[Stored data entries]
.....

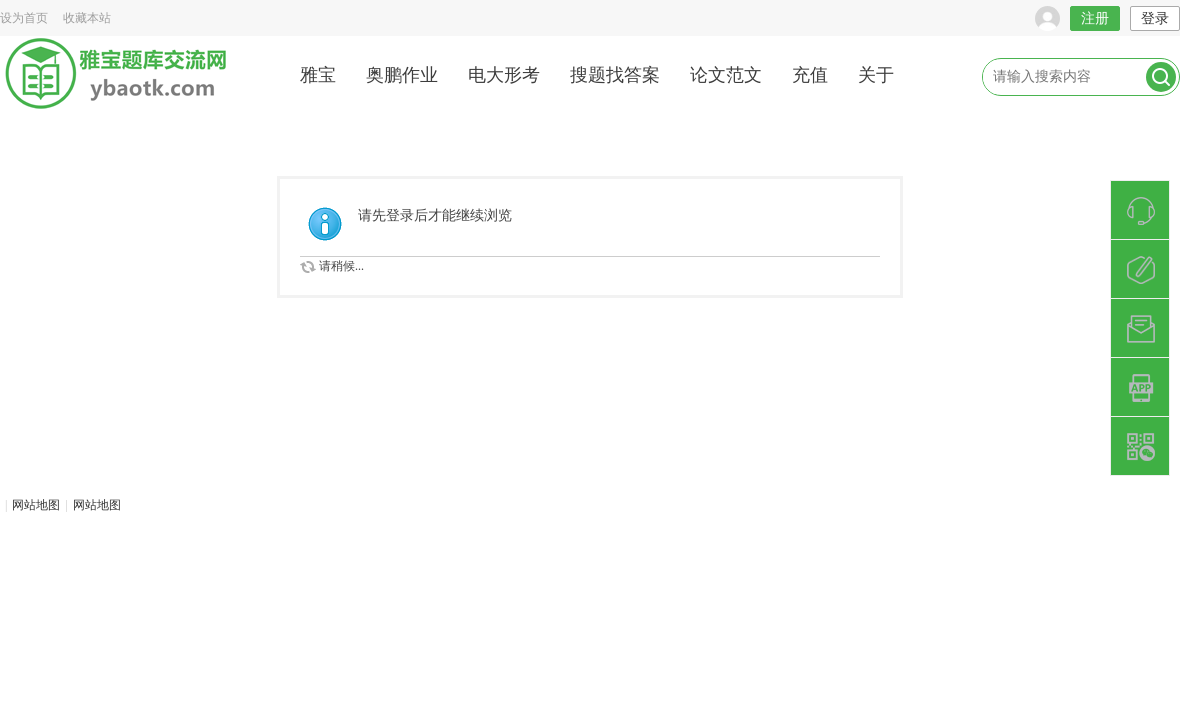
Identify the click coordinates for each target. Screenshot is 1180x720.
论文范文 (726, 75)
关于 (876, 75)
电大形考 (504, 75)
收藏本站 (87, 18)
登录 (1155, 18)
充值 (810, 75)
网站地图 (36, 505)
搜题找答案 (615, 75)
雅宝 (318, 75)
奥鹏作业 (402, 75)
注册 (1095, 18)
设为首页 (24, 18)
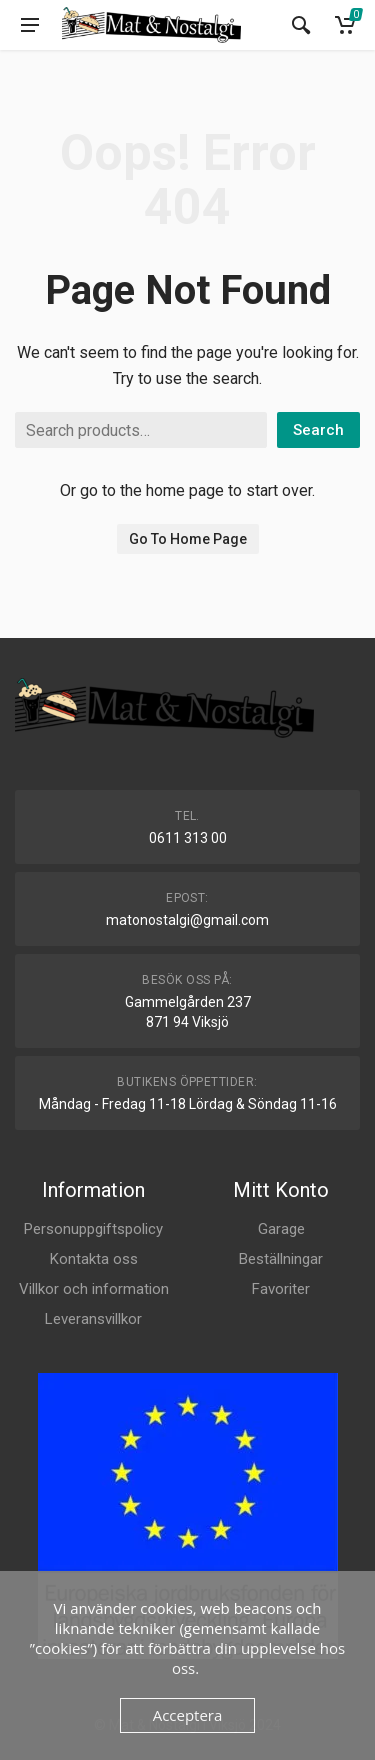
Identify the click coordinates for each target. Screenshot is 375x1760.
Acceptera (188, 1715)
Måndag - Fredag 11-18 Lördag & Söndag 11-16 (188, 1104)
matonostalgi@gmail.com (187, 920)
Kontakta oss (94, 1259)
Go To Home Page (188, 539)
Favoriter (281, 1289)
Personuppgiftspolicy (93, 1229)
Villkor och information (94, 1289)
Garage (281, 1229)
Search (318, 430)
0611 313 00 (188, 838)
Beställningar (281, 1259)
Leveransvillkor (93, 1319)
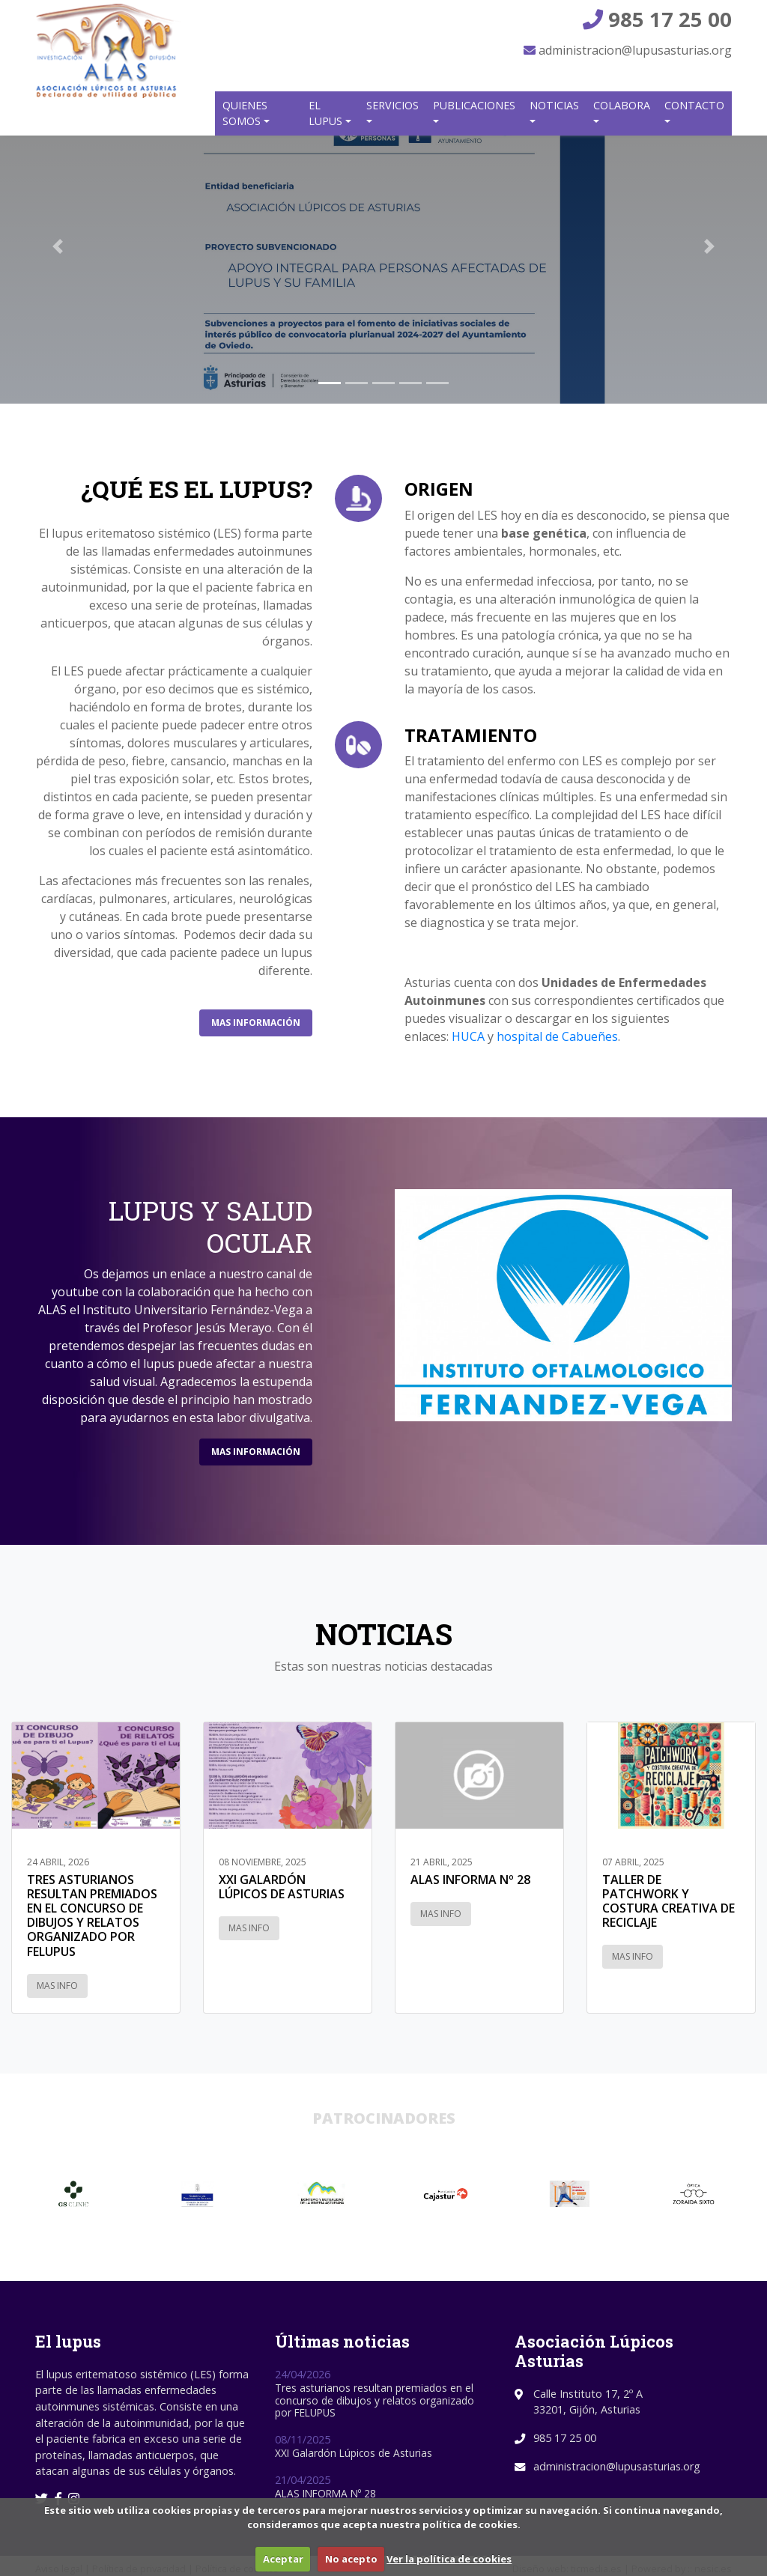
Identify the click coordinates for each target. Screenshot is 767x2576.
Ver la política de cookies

.....

- **Written problem**: Can you update these rows so that each "Identify the click coordinates" reads "Find the tap positions", with nothing else changed and the pictures left out?

- **Reply to the exercise**:
Find the tap positions for each target. Screenshot is 1180x720.
论文范文 (726, 75)
关于 (876, 75)
电大形考 (504, 75)
收藏本站 (87, 18)
登录 (1155, 18)
充值 (810, 75)
网站地图 (36, 505)
搜题找答案 (615, 75)
雅宝 (318, 75)
奥鹏作业 (402, 75)
注册 (1095, 18)
设为首页 (24, 18)
Find the tap positions for each target. Screenshot is 375x1760.
Acceptera (188, 1715)
Måndag - Fredag 11-18 Lördag & Söndag 11-16 (188, 1104)
matonostalgi@gmail.com (187, 920)
Kontakta oss (94, 1259)
Go To Home Page (188, 539)
Favoriter (281, 1289)
Personuppgiftspolicy (93, 1229)
Villkor och information (94, 1289)
Garage (281, 1229)
Search (318, 430)
0611 313 00 (188, 838)
Beställningar (281, 1259)
Leveransvillkor (93, 1319)
Find the tap positions for each target. Screenshot is 767x2576.
Ver la política de cookies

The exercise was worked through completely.